■ **Task brief**
Draw out every line with the word "agent" from the listing below.

■ **Provided entries**
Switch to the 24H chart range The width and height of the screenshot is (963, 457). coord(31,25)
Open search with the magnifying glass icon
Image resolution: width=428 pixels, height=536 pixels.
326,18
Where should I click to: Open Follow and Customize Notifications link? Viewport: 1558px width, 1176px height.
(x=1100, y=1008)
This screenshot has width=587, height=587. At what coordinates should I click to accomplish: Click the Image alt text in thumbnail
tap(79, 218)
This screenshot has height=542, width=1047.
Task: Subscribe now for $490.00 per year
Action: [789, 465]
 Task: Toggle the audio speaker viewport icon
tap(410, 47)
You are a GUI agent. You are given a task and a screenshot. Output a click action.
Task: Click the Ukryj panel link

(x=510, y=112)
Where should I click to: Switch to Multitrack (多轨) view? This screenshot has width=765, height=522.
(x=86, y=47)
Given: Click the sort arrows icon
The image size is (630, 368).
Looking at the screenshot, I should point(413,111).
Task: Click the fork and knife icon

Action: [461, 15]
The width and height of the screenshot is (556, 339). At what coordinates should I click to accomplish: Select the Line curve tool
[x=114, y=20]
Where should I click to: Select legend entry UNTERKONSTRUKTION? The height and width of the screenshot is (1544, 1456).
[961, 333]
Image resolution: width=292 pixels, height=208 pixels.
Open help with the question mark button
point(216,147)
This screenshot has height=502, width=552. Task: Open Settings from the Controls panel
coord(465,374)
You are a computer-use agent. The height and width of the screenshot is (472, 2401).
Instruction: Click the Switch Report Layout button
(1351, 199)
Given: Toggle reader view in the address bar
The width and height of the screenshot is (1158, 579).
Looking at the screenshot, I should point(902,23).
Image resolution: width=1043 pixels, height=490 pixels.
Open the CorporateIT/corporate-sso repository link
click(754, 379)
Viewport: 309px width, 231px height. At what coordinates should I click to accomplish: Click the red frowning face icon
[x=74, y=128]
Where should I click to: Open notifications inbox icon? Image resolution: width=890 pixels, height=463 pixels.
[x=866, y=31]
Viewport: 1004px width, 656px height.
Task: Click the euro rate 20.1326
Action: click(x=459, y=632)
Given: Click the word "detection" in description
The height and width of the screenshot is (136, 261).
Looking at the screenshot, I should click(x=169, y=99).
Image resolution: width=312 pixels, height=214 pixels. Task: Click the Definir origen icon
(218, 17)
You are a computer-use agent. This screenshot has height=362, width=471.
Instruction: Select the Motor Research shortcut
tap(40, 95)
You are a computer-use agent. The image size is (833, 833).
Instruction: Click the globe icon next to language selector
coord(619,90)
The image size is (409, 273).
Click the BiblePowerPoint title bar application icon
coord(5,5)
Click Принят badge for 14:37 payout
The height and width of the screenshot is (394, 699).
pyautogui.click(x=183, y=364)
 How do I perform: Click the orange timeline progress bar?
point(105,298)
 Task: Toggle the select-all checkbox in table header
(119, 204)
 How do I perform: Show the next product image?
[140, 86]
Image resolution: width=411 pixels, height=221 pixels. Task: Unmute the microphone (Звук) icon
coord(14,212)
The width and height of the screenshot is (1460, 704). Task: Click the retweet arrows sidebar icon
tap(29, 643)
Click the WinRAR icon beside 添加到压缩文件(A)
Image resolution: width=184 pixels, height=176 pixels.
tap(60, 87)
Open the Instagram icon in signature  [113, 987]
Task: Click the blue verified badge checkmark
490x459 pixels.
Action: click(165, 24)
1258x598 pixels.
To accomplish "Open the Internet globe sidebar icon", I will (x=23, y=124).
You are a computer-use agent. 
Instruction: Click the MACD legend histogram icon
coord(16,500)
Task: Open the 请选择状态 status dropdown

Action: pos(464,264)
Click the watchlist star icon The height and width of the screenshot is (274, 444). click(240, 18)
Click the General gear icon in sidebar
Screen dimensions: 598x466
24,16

■ **Solution to this task**
You are a GUI agent. You are given a task and a screenshot. Output a click action.
You are a computer-use agent. The height and width of the screenshot is (472, 2401).
You are a computer-use agent. This screenshot has height=362, width=471.
You are a computer-use agent. The image size is (833, 833).
You are a computer-use agent. 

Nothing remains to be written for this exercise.